§ **YOUR TASK**: Using the Gordon McMaster biography below, decide whether each statement agrees with it, answering yes or no and quoting the words that decide it: (a) McMaster became chair of the Johnstone Community Council in 1982; (b) McMaster entered the House of Commons at a general election; (c) Tommy Graham was later expelled from the Labour Party.

§ **SUPPLIED TEXT**:
Gordon James McMaster (13 February 1960 – 28 July 1997) was a Scottish politician and horticulturist.

Life and career
McMaster was born in Johnstone. A horticulturist by training, he was also a lecturer at his alma mater, the Woodburn House Horticultural College. McMaster was very well-liked by his students for his knowledge and charm.

In 1980, McMaster was elected to the Johnstone Community Council, and became its chair in 1982, at the age of 22, making him the youngest chair of any Scottish council. He was elected to the Renfrew District Council in 1984 and became its leader in 1987. He was elected to the House of Commons for Paisley South in a 1990 by-election, triggered by the death of Norman Buchan. In parliament, he campaigned for the rights of disabled people and against recreational drug use. He served as an opposition whip.

Death
McMaster committed suicide in the garage of his home in Johnstone on 28 July 1997, at the age of 37. He had been robbed in London shortly before his death. His suicide note named neighbouring MP Tommy Graham as being responsible for smearing him over an alleged homosexual relationship. This was denied by Graham, who was subsequently expelled from the Labour Party.

§ **RECORD EXCERPTS**:
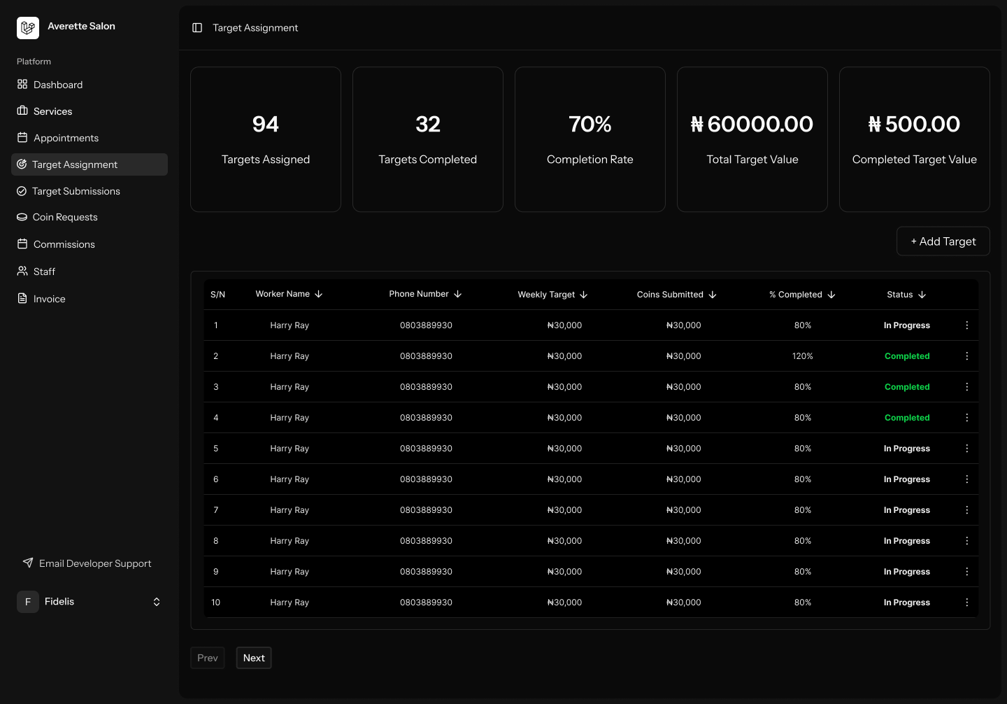
Task: Open the three-dot menu for row 5
Action: [966, 449]
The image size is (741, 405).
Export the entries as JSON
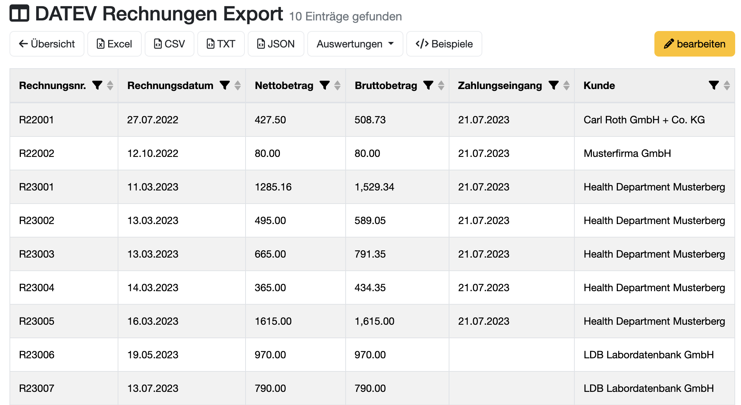click(x=276, y=44)
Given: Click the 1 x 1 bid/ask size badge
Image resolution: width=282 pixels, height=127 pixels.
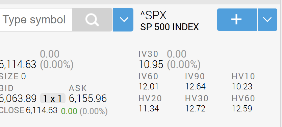Looking at the screenshot, I should [x=53, y=98].
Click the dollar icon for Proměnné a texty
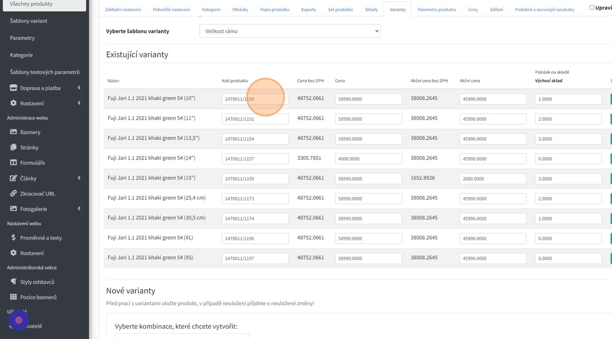Viewport: 612px width, 339px height. point(14,238)
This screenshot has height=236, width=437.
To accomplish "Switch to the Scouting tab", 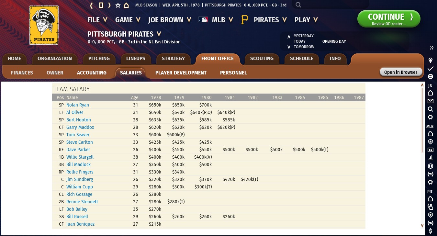I will click(262, 59).
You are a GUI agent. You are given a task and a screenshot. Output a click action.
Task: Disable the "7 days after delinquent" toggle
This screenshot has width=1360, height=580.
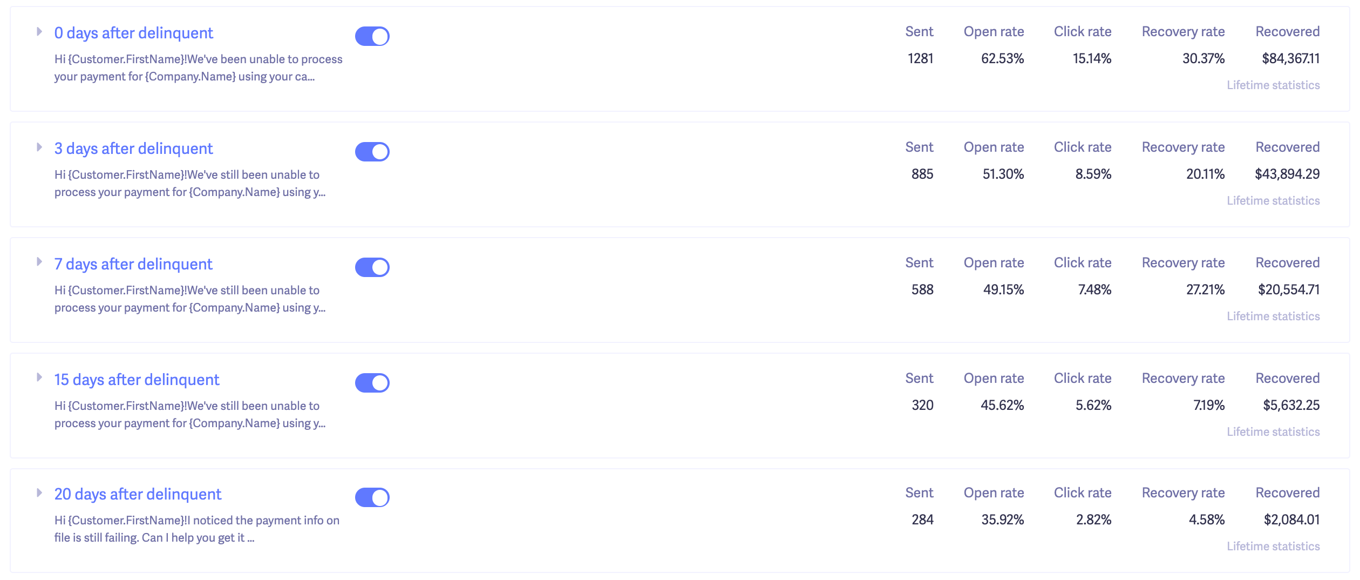tap(372, 267)
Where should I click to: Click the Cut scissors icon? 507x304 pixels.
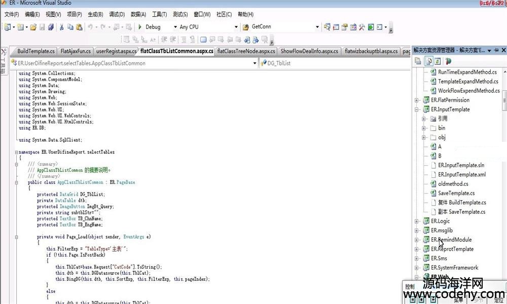point(61,27)
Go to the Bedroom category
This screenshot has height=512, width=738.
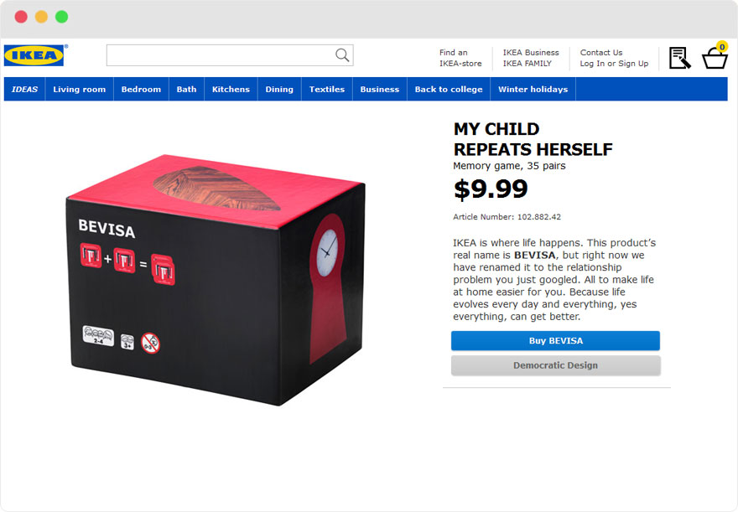[141, 89]
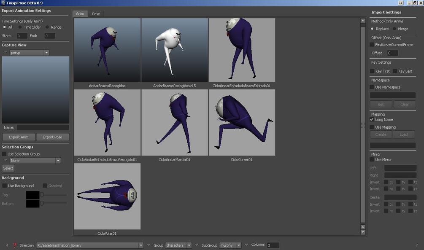Click the right arrow icon at bottom right
The height and width of the screenshot is (250, 424).
click(417, 245)
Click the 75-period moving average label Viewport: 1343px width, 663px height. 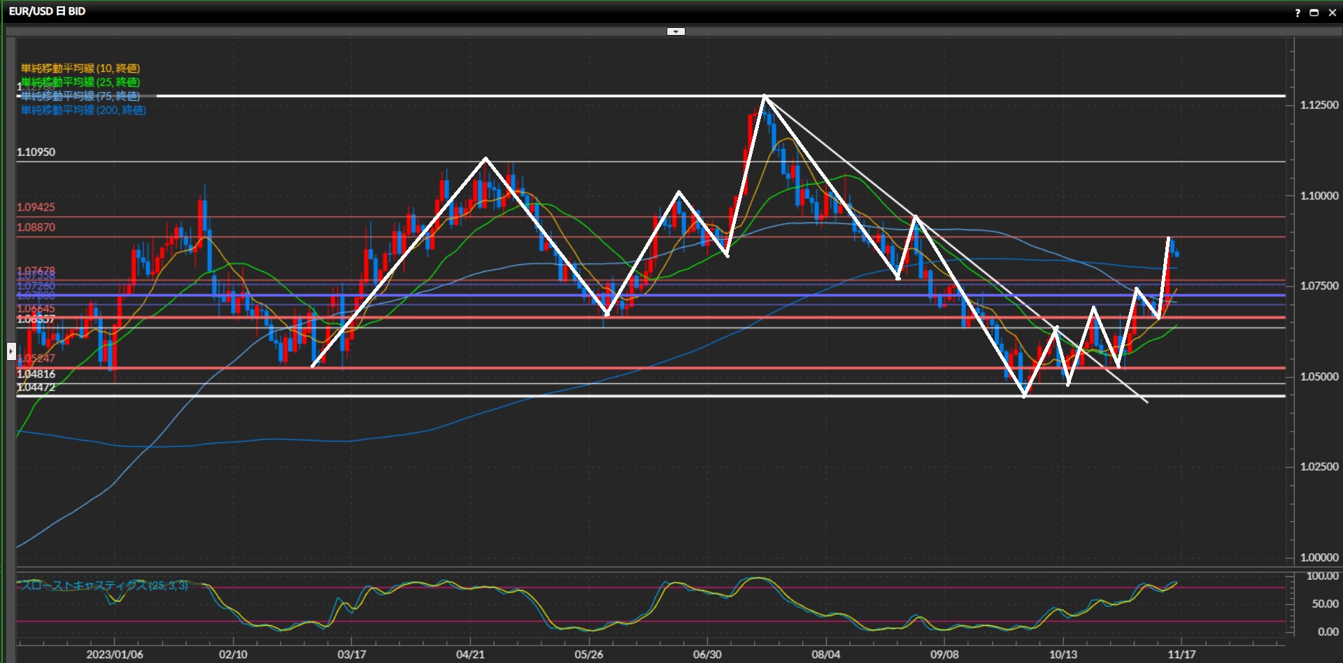coord(80,96)
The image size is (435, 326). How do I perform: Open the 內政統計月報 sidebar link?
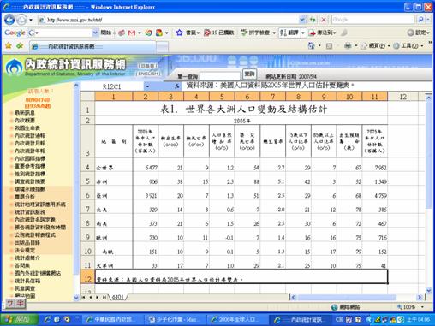30,143
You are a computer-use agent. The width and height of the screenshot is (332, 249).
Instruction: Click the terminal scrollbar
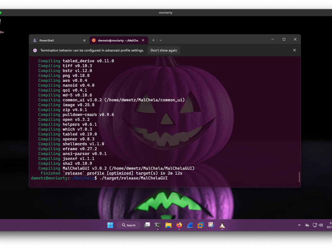299,177
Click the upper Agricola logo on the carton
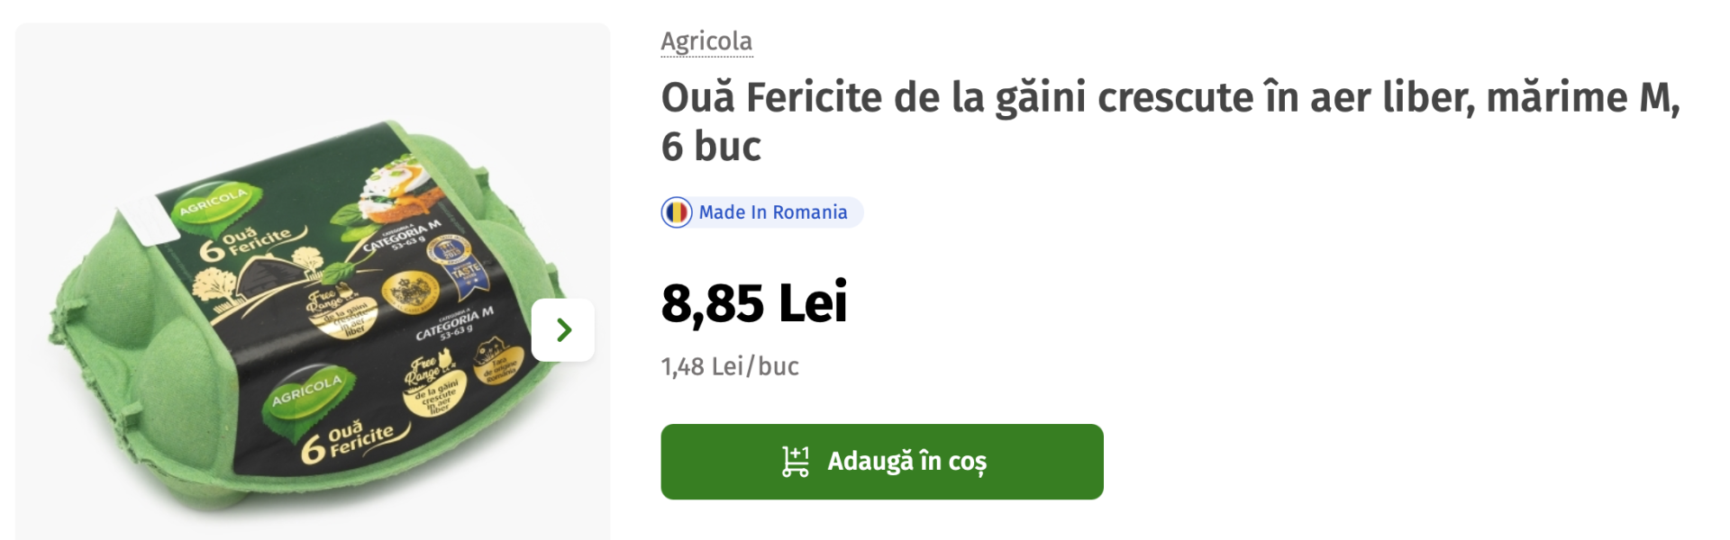The height and width of the screenshot is (540, 1730). tap(213, 203)
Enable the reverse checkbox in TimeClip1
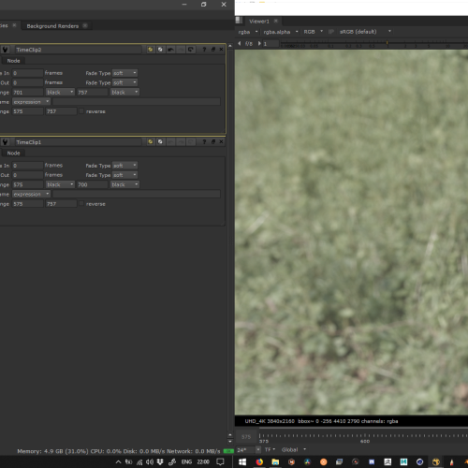The width and height of the screenshot is (468, 468). click(81, 203)

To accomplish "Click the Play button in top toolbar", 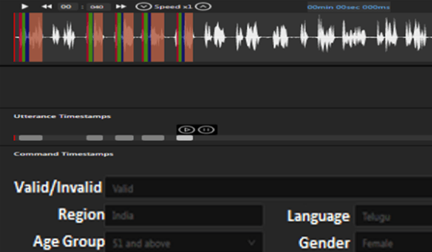I will click(25, 6).

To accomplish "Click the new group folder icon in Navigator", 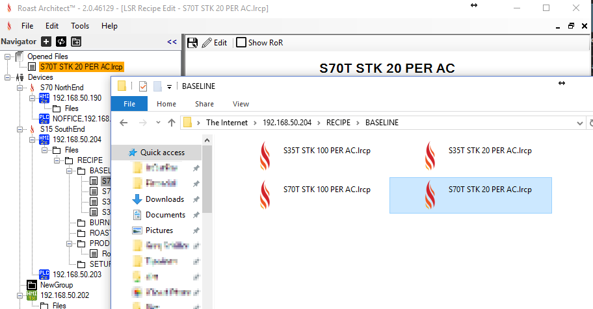I will [76, 42].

§ **RESPONSE BELOW**:
(a) Yes: "became its chair in 1982"
(b) No: "He was elected to the House of Commons for Paisley South in a 1990 by-election"
(c) Yes: "This was denied by Graham, who was subsequently expelled from the Labour Party."